Wednesday, January 12, 2005

Much admiration here for the sensitive, nuanced and generous response to Houlihan's review of BAP 2004 over at Josh's Calle de Corey. I agree with his sense that, to a certain point, such dismissals must be reckoned with, responded to with an intelligence and energy equal to or greater than that put into them. Houlihan is witty, and intelligent, and a pretty good poet, despite her cramped and anxious aesthetic--a series of dont's and prohibitions, an aesthetic without a sufficiently positive description. I guess I'm not as kind and sensitive of a person as Josh, or I enjoy word-as-weapon too much. Sorry: growing up, I had no other way of defending myself. But I feel that my response to Danielle Chapman's review of The Iowa Anthology could stand as a response to Houlihan.

I am not sure that avant or post-avant (or whatever name you want to give them) poetries, or those that assimilate such practices to a greater or lesser degree, are really that inaccessible to the common reader; when they are good, as they often are, they will have immediately apprehensible pleasures to them. I think that the problem (as Josh has himself indicated) is one of expectations: if you expect a poem to have a message, to mean in a certain kind of way, or if you expect it to deliver up pleasures of a certain variety, then you will be disappointed. And I'm not sure if it's the common or general reader that needs responding to, as much as the university- educated critic and poet who feels threatened by a certain poetic. Joan Houlihan has obviously read quite a bit, and it's admirable that she at least sits down and reads things that she doesn't expect to like. Most don't. But, semester after semester, my students (who often have had very little exposure to poetry, let alone experimental poetry) demonstrate their ability to enjoy something which they don't understand (despite what Marianne Moore says). They are fine once they understand that their first task is to experience Paul Celan's poem, or Brenda Shaughnessy's, or whatever it is I'm teaching, rather than understand or reduce it to some crystalline message or point. They may, at first, ask "what's the point?"But there are good answers to this question, good ways of returning the question by addressing their experience of the poem's difficulty. These students need to be told that the writer's goal is not to establish some intelligence differential between writer and reader, but to adjust the way that we experience, perceive and read the world. They need to know that the answer to the poem's multiple choice question is close to "all of the above" or "all of the above except c." As a colleague of mine often says there are an infinite number of values between 0 and 1, an infinite number of valid responses to a particular poem, although four isn't one of these values, and "The Love Song of J. Alfred Prufrock" probably doesn't have anything to do with the Napoleonic Wars (although I might be wrong).

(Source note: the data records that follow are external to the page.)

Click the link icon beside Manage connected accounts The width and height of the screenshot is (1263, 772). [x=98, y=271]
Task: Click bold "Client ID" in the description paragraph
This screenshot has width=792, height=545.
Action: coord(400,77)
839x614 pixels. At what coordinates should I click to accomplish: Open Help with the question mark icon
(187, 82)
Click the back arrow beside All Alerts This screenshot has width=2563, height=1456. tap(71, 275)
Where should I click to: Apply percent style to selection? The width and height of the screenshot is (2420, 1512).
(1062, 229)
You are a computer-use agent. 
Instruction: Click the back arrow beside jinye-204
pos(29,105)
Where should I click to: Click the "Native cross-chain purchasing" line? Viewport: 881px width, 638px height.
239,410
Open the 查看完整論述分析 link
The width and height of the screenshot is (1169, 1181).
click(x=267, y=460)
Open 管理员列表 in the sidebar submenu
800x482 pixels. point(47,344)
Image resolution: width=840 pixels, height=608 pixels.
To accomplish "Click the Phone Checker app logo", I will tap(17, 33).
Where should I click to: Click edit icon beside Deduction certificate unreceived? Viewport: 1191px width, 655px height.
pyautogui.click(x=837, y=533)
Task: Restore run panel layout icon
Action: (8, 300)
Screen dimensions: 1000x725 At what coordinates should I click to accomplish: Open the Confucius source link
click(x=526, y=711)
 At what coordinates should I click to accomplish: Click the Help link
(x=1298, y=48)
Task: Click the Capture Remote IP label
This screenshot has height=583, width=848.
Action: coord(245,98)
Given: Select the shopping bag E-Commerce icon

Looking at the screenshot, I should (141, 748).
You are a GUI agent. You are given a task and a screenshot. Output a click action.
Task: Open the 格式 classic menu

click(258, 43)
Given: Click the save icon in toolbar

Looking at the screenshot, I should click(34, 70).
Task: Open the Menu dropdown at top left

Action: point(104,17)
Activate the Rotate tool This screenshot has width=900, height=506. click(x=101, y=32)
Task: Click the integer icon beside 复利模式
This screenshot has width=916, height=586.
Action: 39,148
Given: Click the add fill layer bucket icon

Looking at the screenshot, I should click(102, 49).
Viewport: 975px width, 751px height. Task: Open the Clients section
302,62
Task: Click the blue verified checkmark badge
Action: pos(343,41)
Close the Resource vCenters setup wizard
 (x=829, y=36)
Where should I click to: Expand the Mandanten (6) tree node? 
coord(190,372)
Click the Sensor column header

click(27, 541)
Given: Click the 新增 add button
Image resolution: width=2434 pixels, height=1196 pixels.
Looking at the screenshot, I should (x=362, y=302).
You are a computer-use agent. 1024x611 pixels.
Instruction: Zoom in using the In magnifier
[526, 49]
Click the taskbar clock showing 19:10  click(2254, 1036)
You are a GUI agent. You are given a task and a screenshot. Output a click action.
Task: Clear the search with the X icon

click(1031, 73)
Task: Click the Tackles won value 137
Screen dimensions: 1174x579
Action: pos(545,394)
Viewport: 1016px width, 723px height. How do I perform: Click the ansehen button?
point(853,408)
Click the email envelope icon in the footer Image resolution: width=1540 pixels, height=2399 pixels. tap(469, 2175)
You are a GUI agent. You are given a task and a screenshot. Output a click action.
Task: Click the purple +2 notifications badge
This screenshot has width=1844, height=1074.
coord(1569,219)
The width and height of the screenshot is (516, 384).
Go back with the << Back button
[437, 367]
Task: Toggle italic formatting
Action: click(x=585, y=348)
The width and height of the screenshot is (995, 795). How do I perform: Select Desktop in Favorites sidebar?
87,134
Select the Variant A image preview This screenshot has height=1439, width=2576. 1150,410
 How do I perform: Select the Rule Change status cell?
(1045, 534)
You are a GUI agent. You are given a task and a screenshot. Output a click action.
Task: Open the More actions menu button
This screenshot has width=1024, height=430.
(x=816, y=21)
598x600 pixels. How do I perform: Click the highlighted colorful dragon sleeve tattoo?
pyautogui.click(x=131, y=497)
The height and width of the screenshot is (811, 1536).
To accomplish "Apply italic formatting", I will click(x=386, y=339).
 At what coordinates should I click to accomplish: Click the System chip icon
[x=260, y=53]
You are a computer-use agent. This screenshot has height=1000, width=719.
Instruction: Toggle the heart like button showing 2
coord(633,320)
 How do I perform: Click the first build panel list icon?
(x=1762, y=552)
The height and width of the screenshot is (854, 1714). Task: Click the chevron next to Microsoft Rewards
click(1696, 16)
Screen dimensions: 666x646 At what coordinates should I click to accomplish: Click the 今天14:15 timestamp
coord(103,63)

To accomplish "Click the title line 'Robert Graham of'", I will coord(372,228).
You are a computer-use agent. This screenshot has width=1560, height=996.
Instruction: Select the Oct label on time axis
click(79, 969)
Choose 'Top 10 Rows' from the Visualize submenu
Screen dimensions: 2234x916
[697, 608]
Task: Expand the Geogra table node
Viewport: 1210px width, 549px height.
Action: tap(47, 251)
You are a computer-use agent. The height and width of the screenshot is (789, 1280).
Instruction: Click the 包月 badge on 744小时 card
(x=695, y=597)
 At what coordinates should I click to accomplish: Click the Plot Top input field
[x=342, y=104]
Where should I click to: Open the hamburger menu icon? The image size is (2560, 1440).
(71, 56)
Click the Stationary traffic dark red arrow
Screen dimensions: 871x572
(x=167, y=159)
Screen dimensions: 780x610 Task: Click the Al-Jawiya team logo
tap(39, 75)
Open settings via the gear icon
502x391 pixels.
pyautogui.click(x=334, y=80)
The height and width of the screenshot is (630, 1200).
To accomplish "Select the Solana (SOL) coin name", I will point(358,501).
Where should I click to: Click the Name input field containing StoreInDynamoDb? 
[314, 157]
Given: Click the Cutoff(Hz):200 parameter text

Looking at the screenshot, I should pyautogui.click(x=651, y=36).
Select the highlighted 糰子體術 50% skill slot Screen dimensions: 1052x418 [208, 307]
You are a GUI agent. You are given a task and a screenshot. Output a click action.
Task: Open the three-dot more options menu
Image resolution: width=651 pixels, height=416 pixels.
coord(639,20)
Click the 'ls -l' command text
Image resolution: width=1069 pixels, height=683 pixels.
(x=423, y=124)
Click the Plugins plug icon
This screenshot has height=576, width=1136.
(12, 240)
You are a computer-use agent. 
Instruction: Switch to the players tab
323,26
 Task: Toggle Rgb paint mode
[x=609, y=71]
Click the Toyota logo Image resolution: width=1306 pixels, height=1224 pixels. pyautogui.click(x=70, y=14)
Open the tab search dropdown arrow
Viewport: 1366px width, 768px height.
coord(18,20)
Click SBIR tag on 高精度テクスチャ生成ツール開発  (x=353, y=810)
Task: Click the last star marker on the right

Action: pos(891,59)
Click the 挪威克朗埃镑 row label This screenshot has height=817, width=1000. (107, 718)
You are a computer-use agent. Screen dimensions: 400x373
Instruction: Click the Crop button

I'm intrigued by the organic-inorganic continuum that Josh gives, but I'm not sure I get it. I haven't read Burger's book, but the system confuses me because so much of the poetry that one might call "organic"--say confessional poetry of the bad, derivative and misunderstood variety, the Anne Sexton rather than Sylvia Plath or Robert Lowell variety-- takes as its justification a grounding in something exterior to the poem--a historical personage, the life of the author, a historical event, etc. We may, for instance, like a poem about a suicide attempt because of what it's about not what it is. This was, as I understand it, the point of the Yasusada hoax, to catch people liking poems not because of what they were but because of who wrote them. And much of the project of Romantic poetry and American trascendentalism, as I see it, and as Paul DeMan suggests, involves the author foisting off creative agency onto the world, a way of deemphasizing artifice and naturalizing the creative process. Wordsworth "discovers" in the daily life of ordinary people a poetry of radical promise; Whitman discovers in the grass "a uniform hieroglyphic, "a transcendental writing that he need not create, only receive. The working of tropes in these poems claims its validity from contiguity--the grass is the "beautiful uncut hair of the graves" because people are actually buried under it--not from the creative and active crafting process of the poet's mind, which is content to employ artificial conceits and metaphorical transformations. Of course, we all know that Whitman and Wordsworth are creating rather than discovering. It's the basis of all magic tricks--you put something there so that you can then pretend to find it. They are planting evidence.

And I get doubly confused because much of the poetry that I consider "non-organic" seems to purposely avoid a grounding in the extra-textual or representational, to have the associational and paranomastic action of the poem not one between signifier and signified but between signifier and signifier (as impossible as this is, of course). I'm not sure, then, that poetry like Tender Buttons (which must certainly earn a "6" on Josh's scale) refers to an extratextual telos or "reality." In fact, I think Stein endeavors to avoid such externalizing of language effects, to strip language of its representative functions--even if some of the portraits work as portraits that's a secondary effect of her project. The fun is in the chafing of words against each other, the grinding gears of grammars, the pure rhythms unattached to a world they might be called upon to imitate.

Certainly the organic-inorganic distinction works very well for discussing the poetry's level of internal cohesion, whether it's composed of fragments that fail to cohere or whether the writer presents a seamless wholeness or unity. Perhaps, though, I'm not understanding and someone would like to explain it to me. I do so love talking and thinking about this stuff.